### Exercise goal
Below this line is the material. Write out only its lines from the one containing "Task: Click the 2006 label on the time axis" through the one containing "Image resolution: width=314", both kept, exactly.

### Dataset entries
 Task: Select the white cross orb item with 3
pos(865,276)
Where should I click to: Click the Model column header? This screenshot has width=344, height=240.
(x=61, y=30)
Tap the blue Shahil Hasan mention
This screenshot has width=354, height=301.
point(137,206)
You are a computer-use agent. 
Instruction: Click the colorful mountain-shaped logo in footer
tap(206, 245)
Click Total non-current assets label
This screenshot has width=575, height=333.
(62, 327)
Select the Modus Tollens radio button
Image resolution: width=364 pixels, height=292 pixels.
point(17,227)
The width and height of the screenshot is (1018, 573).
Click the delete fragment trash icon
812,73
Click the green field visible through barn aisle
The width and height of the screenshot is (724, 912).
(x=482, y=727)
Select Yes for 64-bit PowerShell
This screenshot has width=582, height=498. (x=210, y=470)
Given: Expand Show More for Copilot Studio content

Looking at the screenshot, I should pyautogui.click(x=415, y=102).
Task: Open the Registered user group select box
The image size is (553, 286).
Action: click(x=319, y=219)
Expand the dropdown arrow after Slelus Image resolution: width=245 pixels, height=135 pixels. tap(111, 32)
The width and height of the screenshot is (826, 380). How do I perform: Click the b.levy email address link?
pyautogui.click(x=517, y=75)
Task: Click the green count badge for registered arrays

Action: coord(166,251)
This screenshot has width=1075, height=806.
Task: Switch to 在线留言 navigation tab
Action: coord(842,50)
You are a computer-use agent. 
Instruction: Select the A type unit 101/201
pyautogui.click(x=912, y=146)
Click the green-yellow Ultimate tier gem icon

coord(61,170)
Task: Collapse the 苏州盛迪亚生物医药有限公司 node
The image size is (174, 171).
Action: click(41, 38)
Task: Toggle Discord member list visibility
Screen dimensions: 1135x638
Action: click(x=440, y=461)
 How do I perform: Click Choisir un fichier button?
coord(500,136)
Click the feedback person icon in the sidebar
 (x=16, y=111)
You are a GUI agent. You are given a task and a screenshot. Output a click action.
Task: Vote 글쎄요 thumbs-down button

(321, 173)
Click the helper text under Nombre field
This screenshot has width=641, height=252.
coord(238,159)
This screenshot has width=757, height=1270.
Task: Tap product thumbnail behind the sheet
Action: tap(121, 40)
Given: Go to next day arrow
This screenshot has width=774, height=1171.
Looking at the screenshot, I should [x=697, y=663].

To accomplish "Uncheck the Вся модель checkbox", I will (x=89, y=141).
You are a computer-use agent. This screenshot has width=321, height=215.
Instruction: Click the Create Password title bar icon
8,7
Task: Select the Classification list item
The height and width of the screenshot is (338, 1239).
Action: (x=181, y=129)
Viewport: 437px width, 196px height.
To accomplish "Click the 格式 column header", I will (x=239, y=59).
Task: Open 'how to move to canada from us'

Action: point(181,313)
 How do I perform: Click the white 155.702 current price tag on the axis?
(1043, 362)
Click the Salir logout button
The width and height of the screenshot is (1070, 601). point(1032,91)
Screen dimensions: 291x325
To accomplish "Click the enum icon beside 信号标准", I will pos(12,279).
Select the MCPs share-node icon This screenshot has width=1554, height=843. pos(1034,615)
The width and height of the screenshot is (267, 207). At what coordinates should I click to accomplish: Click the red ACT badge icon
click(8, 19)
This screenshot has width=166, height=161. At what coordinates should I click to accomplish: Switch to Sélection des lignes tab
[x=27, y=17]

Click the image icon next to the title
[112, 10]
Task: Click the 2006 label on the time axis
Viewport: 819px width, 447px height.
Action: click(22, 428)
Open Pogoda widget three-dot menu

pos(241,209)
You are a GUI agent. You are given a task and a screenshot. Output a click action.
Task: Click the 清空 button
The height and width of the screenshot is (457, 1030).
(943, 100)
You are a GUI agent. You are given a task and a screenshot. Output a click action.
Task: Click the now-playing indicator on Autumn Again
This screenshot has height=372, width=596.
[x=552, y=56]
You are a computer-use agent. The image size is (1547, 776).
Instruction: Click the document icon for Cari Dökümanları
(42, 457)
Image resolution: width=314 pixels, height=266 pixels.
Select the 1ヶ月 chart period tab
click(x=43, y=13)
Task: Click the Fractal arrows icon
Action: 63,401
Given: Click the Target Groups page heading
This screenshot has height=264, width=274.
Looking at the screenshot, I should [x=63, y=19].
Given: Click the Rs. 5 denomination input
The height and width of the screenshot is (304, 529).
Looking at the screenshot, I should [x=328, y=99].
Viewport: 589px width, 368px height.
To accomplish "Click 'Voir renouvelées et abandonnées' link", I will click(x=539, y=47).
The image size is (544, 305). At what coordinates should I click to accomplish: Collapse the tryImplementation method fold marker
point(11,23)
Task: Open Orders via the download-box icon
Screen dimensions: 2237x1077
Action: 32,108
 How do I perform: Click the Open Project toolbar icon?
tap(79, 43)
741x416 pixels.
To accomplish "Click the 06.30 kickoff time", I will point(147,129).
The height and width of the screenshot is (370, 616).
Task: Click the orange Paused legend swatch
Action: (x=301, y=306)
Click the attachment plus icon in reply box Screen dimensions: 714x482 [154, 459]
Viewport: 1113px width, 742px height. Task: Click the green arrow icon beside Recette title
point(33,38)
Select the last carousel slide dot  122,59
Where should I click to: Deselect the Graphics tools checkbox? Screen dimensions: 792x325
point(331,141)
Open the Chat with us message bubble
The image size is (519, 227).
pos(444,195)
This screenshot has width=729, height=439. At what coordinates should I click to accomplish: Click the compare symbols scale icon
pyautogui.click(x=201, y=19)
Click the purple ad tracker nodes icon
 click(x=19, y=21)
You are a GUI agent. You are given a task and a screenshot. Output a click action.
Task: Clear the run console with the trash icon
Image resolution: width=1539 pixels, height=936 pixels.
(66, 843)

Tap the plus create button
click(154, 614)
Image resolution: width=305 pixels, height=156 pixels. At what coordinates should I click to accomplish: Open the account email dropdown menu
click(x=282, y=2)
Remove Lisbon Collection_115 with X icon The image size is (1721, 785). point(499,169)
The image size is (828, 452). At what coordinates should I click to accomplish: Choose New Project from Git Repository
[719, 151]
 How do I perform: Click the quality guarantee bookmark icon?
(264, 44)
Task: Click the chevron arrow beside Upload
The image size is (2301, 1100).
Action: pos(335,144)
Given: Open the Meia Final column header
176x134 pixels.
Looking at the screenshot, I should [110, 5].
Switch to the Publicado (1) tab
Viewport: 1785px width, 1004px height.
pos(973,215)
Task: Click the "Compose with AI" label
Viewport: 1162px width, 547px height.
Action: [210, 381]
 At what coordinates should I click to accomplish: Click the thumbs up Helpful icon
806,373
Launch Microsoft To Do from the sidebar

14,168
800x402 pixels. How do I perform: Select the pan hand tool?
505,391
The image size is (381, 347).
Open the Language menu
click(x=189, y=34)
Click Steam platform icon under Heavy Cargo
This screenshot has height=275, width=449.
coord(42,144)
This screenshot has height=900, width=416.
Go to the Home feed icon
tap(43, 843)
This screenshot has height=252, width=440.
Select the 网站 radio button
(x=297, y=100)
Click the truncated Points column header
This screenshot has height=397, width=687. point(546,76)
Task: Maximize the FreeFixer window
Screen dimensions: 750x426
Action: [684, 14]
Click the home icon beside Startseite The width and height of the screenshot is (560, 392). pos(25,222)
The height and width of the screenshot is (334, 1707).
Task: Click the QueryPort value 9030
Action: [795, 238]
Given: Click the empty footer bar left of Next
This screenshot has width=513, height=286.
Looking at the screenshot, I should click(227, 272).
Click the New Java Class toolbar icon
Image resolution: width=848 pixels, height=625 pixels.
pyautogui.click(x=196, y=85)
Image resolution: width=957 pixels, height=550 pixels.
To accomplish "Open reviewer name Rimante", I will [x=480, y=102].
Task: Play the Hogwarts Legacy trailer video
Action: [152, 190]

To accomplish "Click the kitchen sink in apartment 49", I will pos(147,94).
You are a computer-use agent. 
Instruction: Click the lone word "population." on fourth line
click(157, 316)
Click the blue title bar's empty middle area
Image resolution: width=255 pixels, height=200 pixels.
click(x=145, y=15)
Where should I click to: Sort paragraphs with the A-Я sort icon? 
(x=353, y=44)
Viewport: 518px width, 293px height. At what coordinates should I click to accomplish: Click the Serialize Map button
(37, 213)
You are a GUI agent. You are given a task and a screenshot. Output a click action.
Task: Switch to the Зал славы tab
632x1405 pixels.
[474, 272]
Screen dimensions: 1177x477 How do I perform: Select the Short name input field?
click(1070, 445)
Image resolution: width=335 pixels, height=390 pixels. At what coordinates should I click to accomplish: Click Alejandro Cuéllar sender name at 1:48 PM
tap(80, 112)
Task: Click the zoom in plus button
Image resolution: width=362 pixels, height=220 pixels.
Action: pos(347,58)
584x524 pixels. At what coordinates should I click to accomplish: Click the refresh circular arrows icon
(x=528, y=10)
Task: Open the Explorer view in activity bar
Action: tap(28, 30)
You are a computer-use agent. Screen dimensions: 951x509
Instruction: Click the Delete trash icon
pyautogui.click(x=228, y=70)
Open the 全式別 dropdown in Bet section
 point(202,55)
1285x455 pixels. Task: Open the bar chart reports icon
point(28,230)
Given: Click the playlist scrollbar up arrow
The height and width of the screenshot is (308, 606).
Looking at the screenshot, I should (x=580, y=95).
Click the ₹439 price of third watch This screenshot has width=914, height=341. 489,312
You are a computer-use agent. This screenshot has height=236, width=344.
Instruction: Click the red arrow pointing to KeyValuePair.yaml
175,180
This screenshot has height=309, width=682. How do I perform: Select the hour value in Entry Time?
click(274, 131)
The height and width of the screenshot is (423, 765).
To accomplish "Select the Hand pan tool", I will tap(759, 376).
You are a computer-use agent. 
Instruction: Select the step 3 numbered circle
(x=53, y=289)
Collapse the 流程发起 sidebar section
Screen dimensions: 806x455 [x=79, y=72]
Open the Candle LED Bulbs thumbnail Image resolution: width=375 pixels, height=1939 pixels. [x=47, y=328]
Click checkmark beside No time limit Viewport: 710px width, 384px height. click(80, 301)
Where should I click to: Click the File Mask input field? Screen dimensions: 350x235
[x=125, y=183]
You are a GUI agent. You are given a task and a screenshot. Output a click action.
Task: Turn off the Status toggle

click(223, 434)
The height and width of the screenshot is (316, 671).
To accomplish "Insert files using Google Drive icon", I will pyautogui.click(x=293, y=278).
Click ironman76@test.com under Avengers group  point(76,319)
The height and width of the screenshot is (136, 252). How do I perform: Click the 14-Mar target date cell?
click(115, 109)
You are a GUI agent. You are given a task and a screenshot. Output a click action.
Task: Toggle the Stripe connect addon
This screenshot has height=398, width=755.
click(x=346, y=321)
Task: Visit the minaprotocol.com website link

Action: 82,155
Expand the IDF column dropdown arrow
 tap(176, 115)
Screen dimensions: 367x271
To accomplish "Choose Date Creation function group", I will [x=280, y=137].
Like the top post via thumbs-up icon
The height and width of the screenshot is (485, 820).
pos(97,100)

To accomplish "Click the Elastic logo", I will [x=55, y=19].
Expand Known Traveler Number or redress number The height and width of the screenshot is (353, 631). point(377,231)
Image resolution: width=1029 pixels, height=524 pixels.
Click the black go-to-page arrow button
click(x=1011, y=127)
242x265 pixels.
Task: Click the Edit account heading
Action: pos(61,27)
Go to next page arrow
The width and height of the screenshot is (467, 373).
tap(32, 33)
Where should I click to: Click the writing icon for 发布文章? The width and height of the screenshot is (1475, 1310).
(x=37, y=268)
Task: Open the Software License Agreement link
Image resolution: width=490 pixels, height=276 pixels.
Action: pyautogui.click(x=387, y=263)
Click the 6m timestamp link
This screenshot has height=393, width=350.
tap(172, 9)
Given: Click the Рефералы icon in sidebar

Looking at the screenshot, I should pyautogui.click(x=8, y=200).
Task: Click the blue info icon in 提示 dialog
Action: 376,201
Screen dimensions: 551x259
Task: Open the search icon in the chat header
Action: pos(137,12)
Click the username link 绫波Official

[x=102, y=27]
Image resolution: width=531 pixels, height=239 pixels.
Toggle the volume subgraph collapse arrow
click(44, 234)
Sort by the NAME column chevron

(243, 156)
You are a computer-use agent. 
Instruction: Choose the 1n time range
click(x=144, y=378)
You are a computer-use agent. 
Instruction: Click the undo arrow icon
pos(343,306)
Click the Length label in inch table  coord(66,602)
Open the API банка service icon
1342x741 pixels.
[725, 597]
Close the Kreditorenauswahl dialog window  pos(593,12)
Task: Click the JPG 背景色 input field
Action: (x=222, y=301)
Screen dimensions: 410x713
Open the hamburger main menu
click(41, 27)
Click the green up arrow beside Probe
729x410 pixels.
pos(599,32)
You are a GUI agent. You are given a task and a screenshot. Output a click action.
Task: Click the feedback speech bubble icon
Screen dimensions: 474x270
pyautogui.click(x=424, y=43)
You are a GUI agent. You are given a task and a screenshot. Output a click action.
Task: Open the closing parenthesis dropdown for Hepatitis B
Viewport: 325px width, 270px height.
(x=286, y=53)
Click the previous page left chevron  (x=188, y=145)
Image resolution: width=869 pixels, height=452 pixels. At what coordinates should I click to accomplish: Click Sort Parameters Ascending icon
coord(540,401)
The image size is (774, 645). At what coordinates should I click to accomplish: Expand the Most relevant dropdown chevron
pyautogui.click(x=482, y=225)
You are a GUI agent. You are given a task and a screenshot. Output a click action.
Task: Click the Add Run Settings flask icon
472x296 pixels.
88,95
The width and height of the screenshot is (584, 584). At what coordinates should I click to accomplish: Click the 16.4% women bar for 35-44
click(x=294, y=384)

### Answer box
Task: Click the 2006 label on the time axis
Viewport: 819px width, 447px height.
Action: click(22, 428)
Open Pogoda widget three-dot menu

pos(241,209)
You are a GUI agent. You are given a task and a screenshot. Output a click action.
Task: Click the 清空 button
The height and width of the screenshot is (457, 1030).
(943, 100)
You are a GUI agent. You are given a task and a screenshot. Output a click action.
Task: Click the now-playing indicator on Autumn Again
This screenshot has height=372, width=596.
[x=552, y=56]
You are a computer-use agent. The image size is (1547, 776).
Instruction: Click the document icon for Cari Dökümanları
(42, 457)
Image resolution: width=314 pixels, height=266 pixels.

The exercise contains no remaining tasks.